Back to Lance

lance-arrow-scalar

rust/arrow-scalar/README.md

4.0.11.7 KB
Original Source

lance-arrow-scalar

A scalar type backed by Apache Arrow arrays with Ord, Hash, and Eq support.

Overview

ArrowScalar wraps a single-element Arrow array and provides comparison and hashing operations by leveraging Apache Arrow's OwnedRow representation.

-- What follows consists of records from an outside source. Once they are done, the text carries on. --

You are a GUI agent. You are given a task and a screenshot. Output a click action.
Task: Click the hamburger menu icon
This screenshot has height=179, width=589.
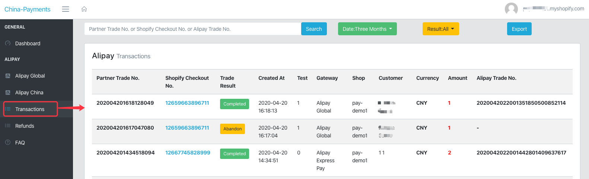(66, 9)
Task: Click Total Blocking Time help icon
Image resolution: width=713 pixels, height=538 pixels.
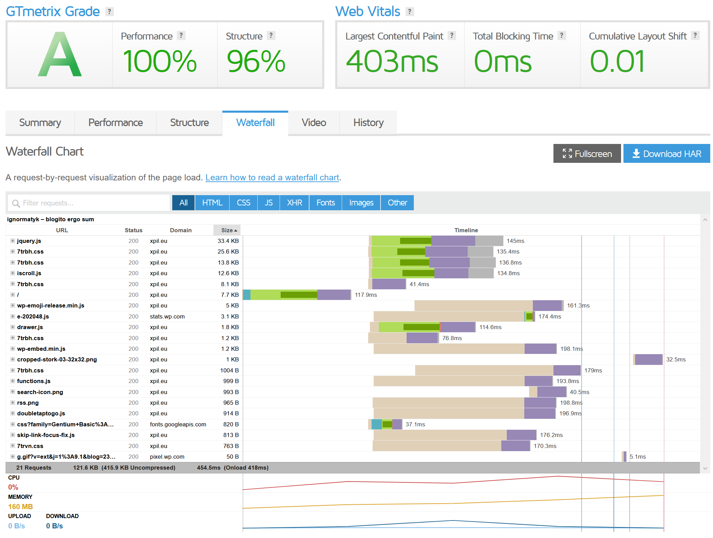Action: tap(562, 35)
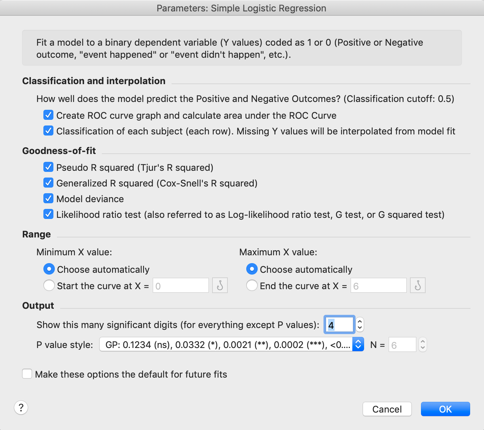Click the N value stepper arrows
The height and width of the screenshot is (430, 484).
(x=422, y=345)
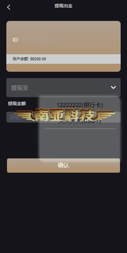Click empty area in the dropdown list
The width and height of the screenshot is (127, 253).
pyautogui.click(x=80, y=143)
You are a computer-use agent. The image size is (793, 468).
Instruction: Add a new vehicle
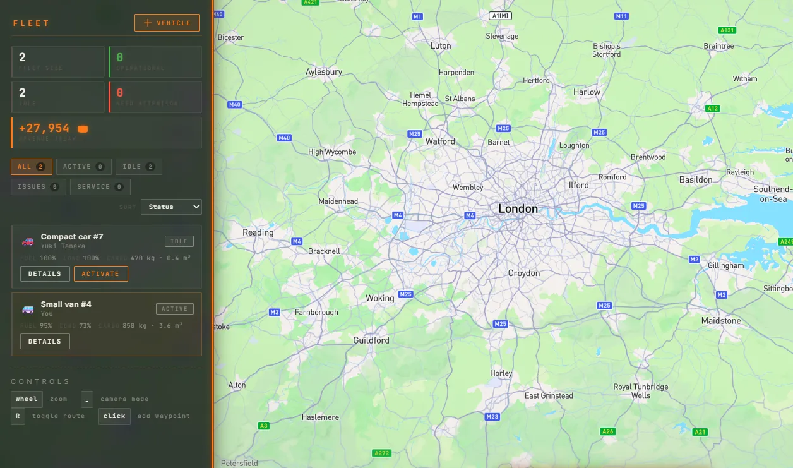coord(167,23)
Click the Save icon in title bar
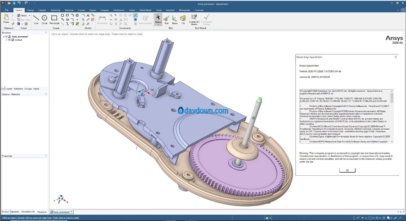This screenshot has width=406, height=221. [x=14, y=3]
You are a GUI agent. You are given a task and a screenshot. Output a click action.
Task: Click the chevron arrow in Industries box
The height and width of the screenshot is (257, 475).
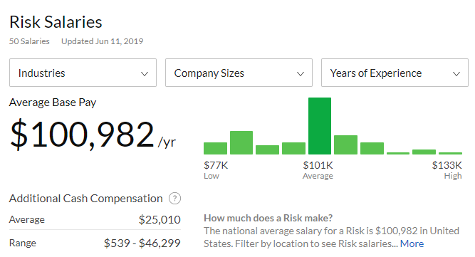tap(145, 74)
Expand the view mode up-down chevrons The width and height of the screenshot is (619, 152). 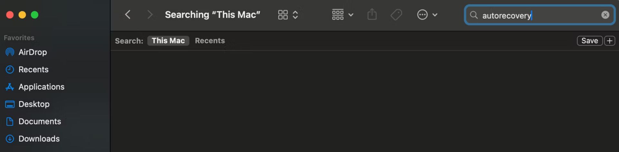pos(295,15)
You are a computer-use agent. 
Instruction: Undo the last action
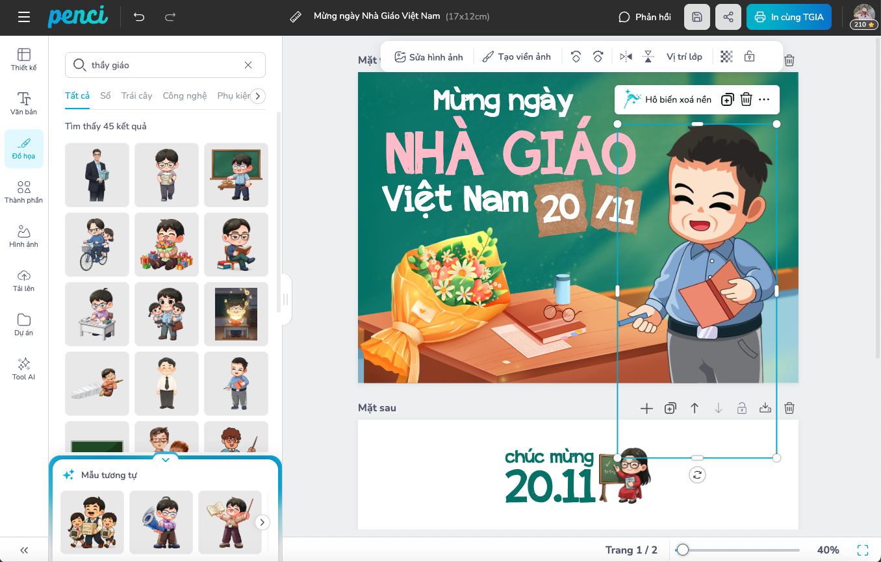point(139,17)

This ensures:

  • Correct total ordering for all Arrow types
  • Proper NaN handling for floating-point values
  • Consistent null ordering
  • O(1) comparisons via cached row bytes

Features

  • Eq, Ord, and Hash traits for Arrow scalar values
  • Support for all Arrow data types
  • Serde serialization/deserialization support
  • Zero-copy conversion from Arrow arrays

Usage

Add to your Cargo.toml:

toml
[dependencies]
lance-arrow-scalar = "57.0.0"

Then use in your code:

rust
use lance_arrow_scalar::ArrowScalar;

// Create from primitive types
let a = ArrowScalar::from(42i32);
let b = ArrowScalar::from(100i32);
assert!(a < b);

// Create from strings
let s1 = ArrowScalar::from("hello");
let s2 = ArrowScalar::from("world");
assert!(s1 < s2);

// Use in collections
use std::collections::HashMap;
let mut map = HashMap::new();
map.insert(ArrowScalar::from("key"), ArrowScalar::from(123));

Cross-Type Comparison

Comparing scalars of different data types produces an arbitrary but consistent ordering based on the underlying row bytes. This allows scalars to be used as keys in sorted collections regardless of type, though the ordering across types is not semantically meaningful.

Implementation Details

Comparisons and hashing are delegated to [arrow_row::OwnedRow], which provides efficient byte-level operations. The row representation is cached at construction time, making all comparison and hashing operations O(1).